Answer:
t=50s
Step-by-step explanation:
For speed-time graphs, the distance traveled can be found by finding the area under the graph.
When the 2 cars meet, the distance travelled by both of them would be equal.
Let's find the distance travelled by car A at t=40s.
Area of traingle= ½( base)( height)
Distance by Car A at t=40s
= ½(40)(20)
= 400m
Distance by Car B at 40s
= ½(20)(15) +20(15)
= 150 +300
= 450m
Difference in distance= 50m
From t=40s onwards, the cars travels at a constant speed and the increase in their total distance would be at a constant rate.
For every 20s, car A would travel an additional 20(20)= 400m. And car B would travel an additional 15(20)= 300m.
Hence for every 20s, the distance between the 2 cars would decrease by 400 -300= 100m. Thus, for 50m, additional time needed (from t=40s)= ½(20)= 10s.

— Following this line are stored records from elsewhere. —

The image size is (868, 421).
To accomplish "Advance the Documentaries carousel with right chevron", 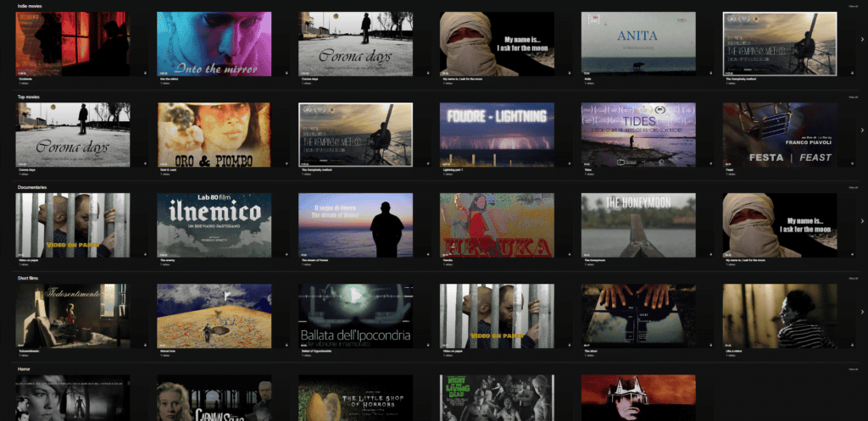I will pyautogui.click(x=862, y=220).
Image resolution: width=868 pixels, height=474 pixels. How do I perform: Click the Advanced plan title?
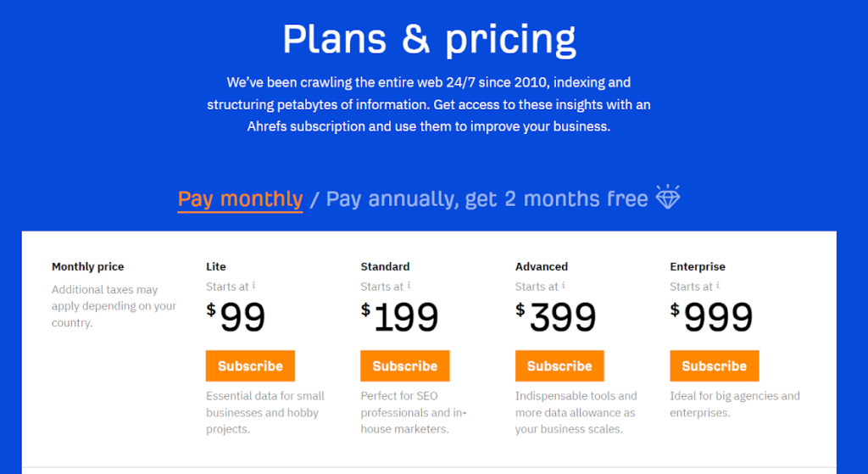click(x=542, y=266)
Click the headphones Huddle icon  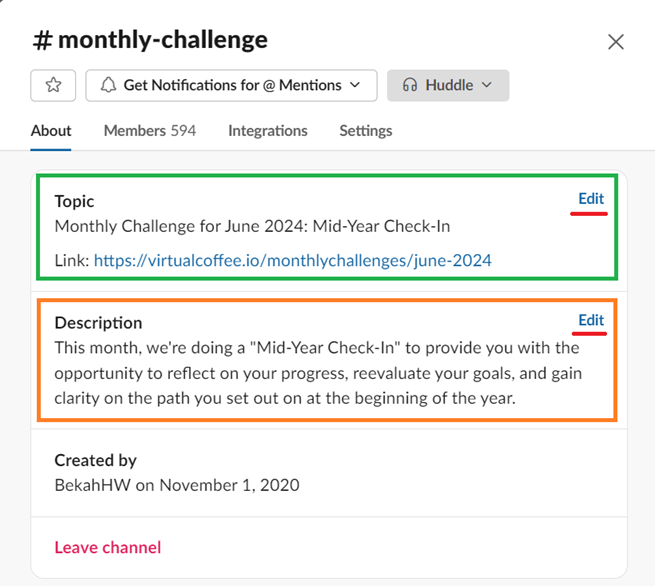(x=409, y=86)
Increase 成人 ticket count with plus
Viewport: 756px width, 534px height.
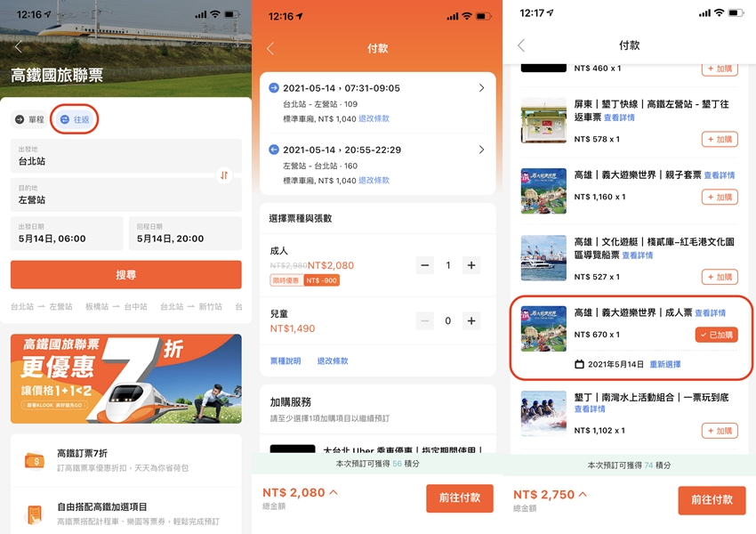[x=471, y=265]
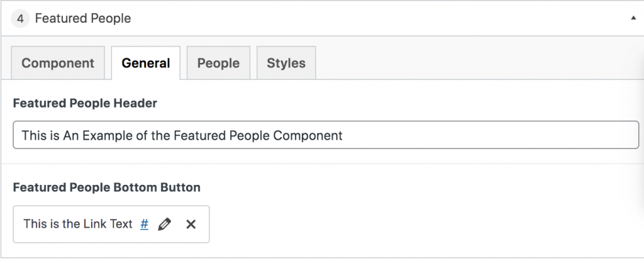
Task: Edit link with the pencil icon
Action: pyautogui.click(x=164, y=225)

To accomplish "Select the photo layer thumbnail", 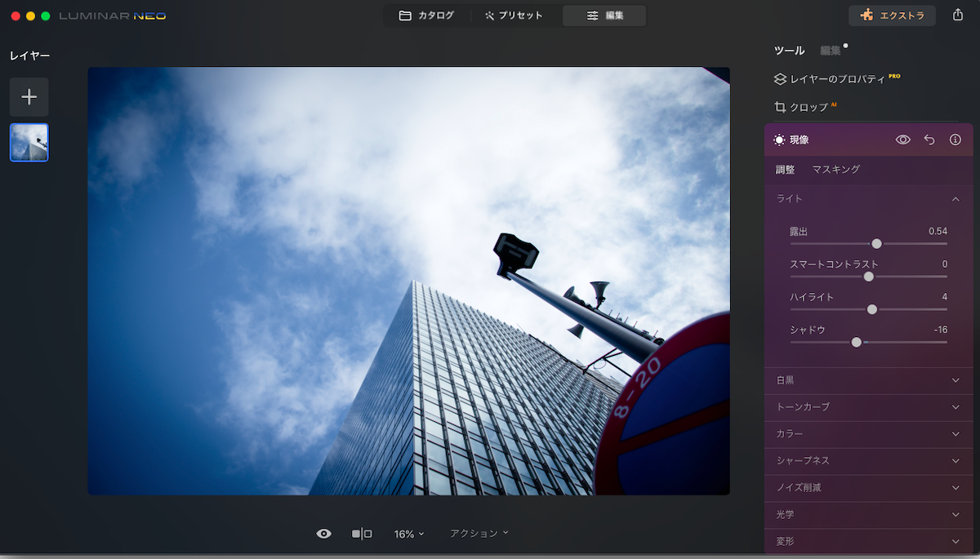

Since to closen the gap by 100m, 20s is needed.
100m ----- 20s
50m ----- 20 ÷2= 10s
Therefore the cars would meet again 10s after t=40s, which is at t=50s.
Let's check!
At t=50s,
Distance travelled by Car A
= ½(40)(20) +10(20)
= 400 +200
= 600m
Distance travelled by Car B
= ½(20)(15) + 30(15)
= 150 +450
= 600m
✓ Both travelled an equal distance of 600m at t=50s.